The surrogate at the end of its cable stirred, lifting its head, its hands. Self-powered it fed energy back through the wires to the pads transmitting Chenault's muscular impulses.

'How far?'

'Too far to carry the casket. We'll have to take you out.'

'No!'

'And there's something else.' Dumarest faced the surrogate as it rose to its feet. 'You know what it is. Give me the coordinates.'

'No. Not yet. Not until… until…' Chenault broke off, the surrogate jerking. 'Must be sure that… that…'

Toyanna said, sharply. 'We have no time to waste. Tama is dying.'

And would die if left in the casket. A coffin which would hold more than the withered corpse of an old man. Dumarest looked at the surrogate, at the casket, at the machine again.
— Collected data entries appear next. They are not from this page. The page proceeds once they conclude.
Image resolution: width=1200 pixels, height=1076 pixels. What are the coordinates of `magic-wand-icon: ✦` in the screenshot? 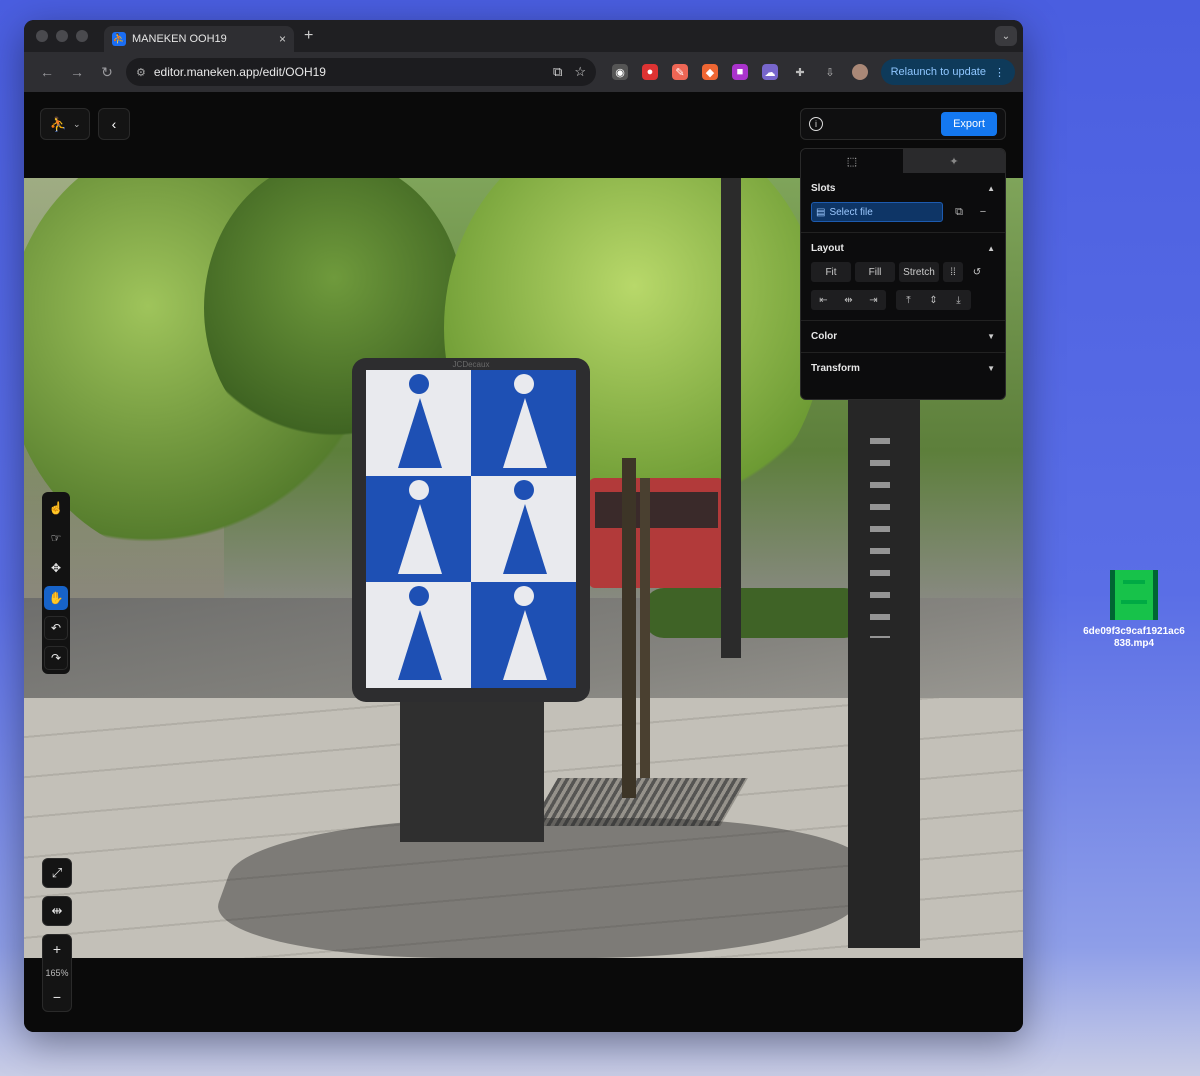 It's located at (954, 162).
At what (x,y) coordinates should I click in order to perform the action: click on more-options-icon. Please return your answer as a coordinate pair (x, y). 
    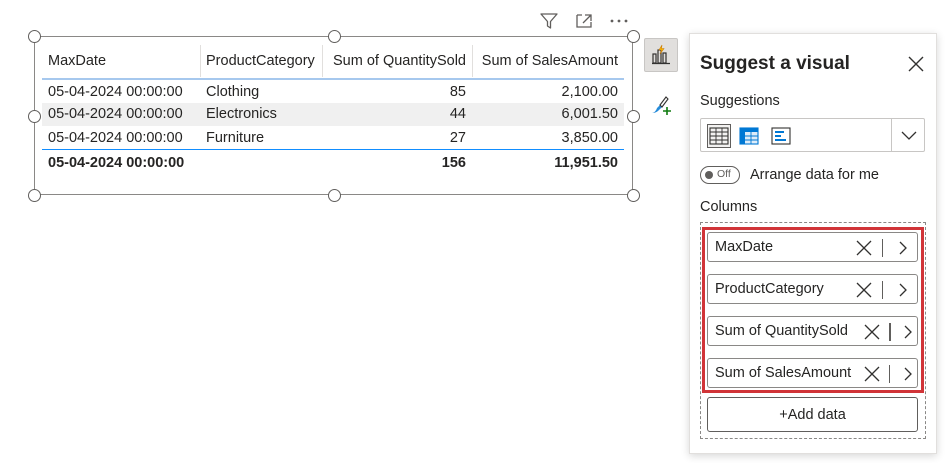
    Looking at the image, I should click on (619, 21).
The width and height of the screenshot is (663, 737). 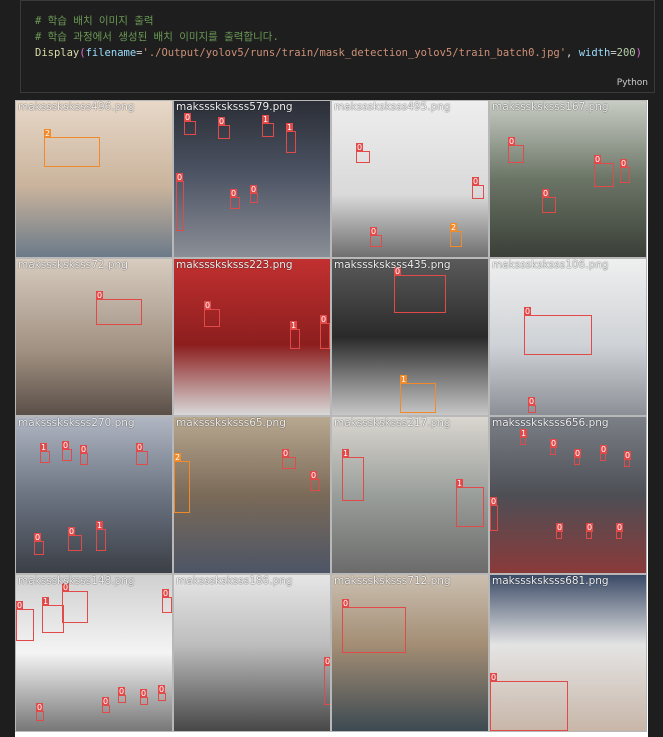 I want to click on batch-tile: 0 0 0 0 maksssksksss167.png, so click(x=568, y=179).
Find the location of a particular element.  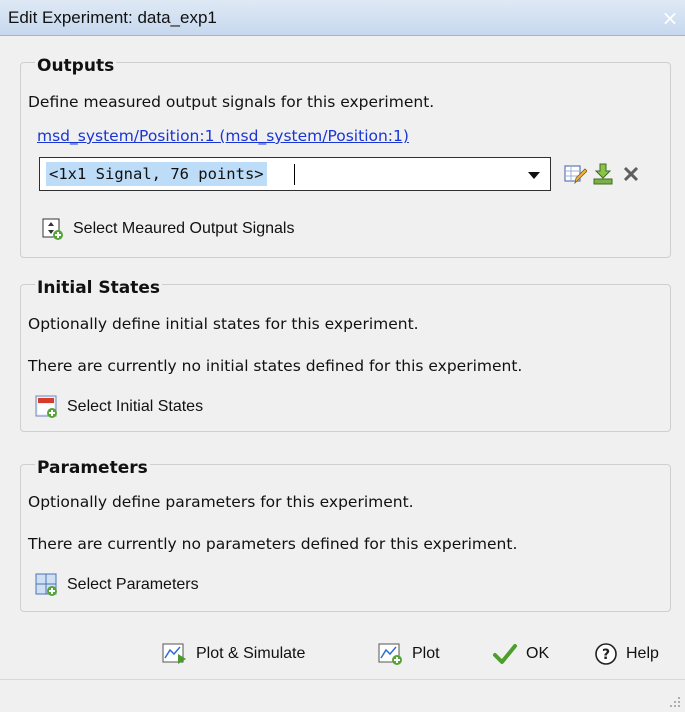

signal-combo: <1x1 Signal, 76 points> is located at coordinates (295, 174).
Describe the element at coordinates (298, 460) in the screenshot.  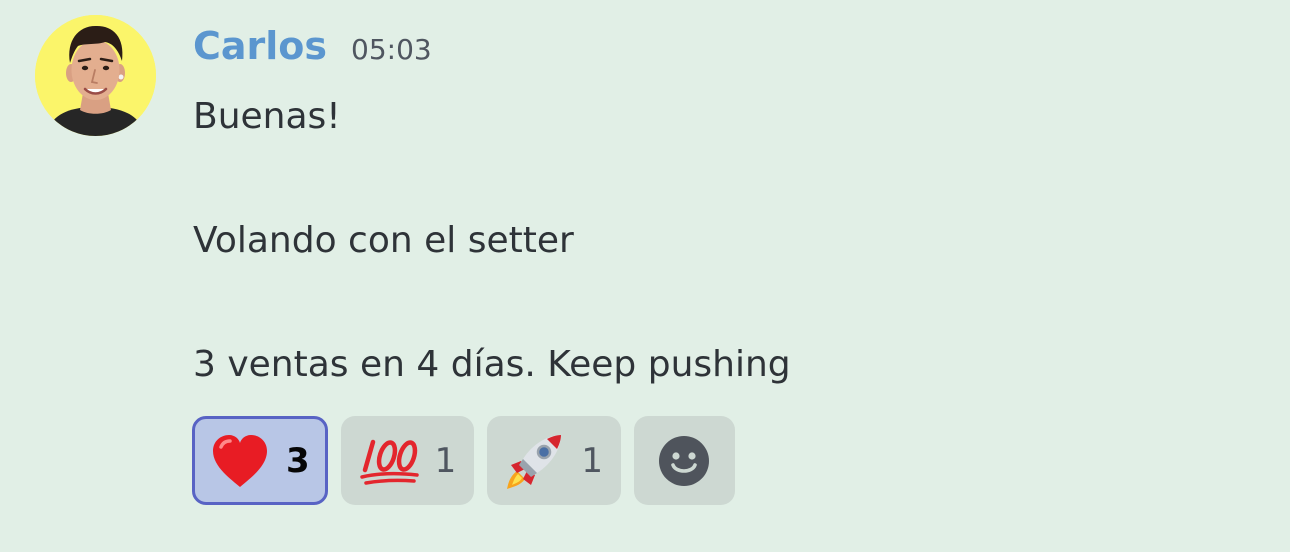
I see `reaction-count: 3` at that location.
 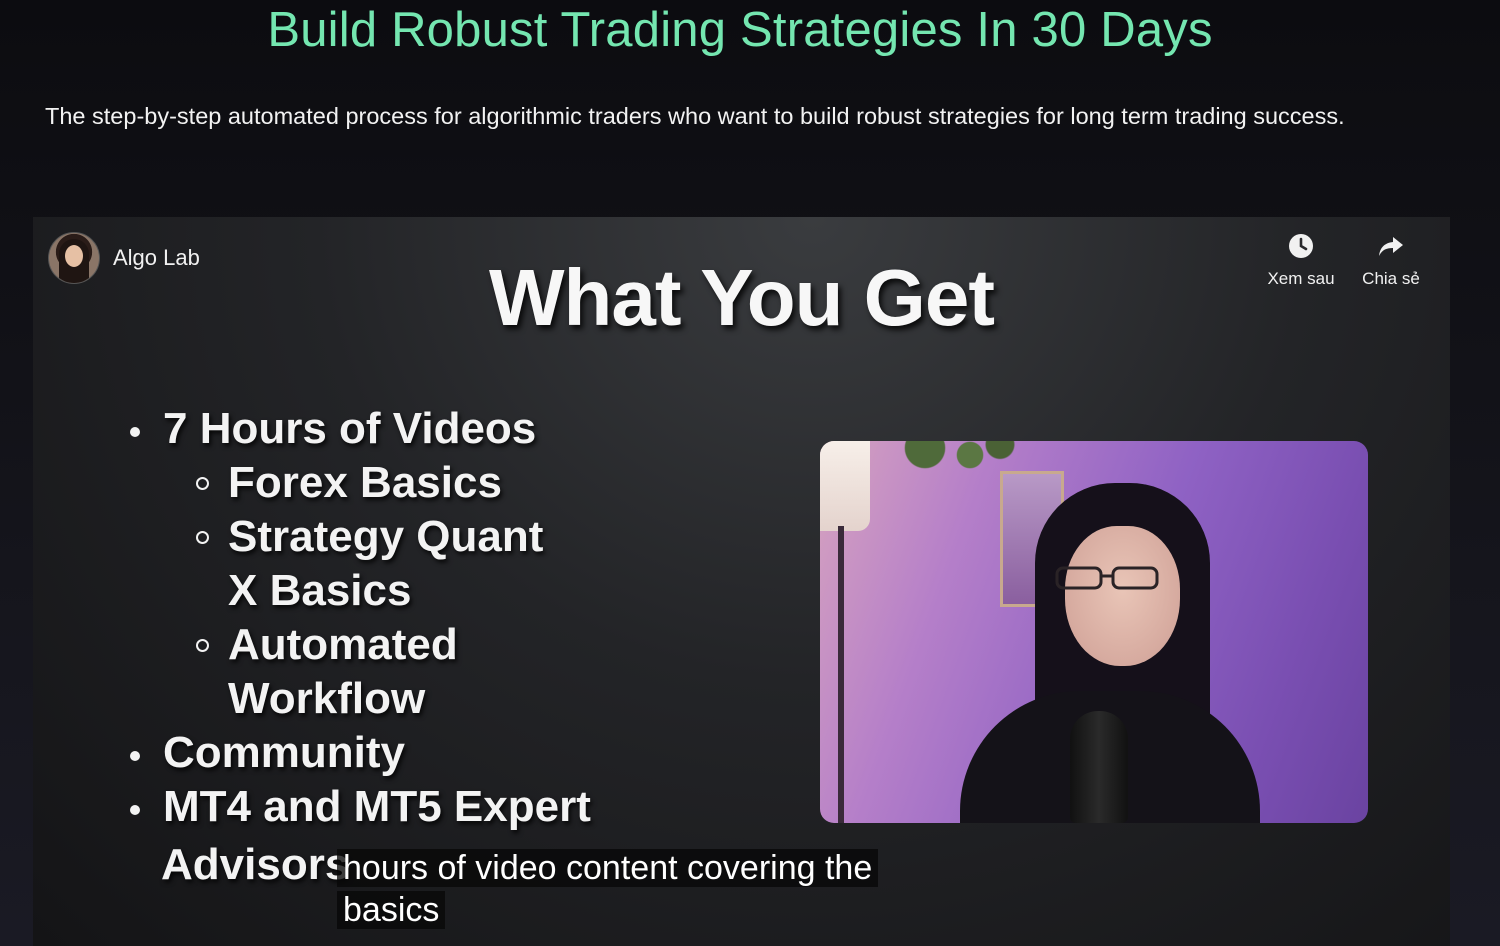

He said, harshly, 'Listen to me, Chenault. I get the coordinates or I'll leave you to rot. I swear it.'

'You can't!' Toyanna looked at his face and knew she was wrong. 'Please, Earl, you mustn't!'

'It's his choice.'

'Tell him!' Mirza had risen to her feet and now stumbled toward the surrogate. 'Tell him, you fool! Tell him!'

'No.'

'Then to hell with you.' Dumarest turned. 'Come on, Mirza, let me show you what we've found.'

'What about Tama?'

'Forget him.'

Dumarest heard the rustle of clothing, the scrape of feet, the touch of air compressed beneath a moving object. Warnings which triggered his instinctive reaction and he ducked, lunging to one side, dodging the swing of the metal hand which smashed into Mirza's face.

Sending her down to lie sprawled on the floor, blood streaming from her nose, her mouth, the empty socket of an eye.

Toyanna screamed, a shrill sound followed by Massak's roar of anger.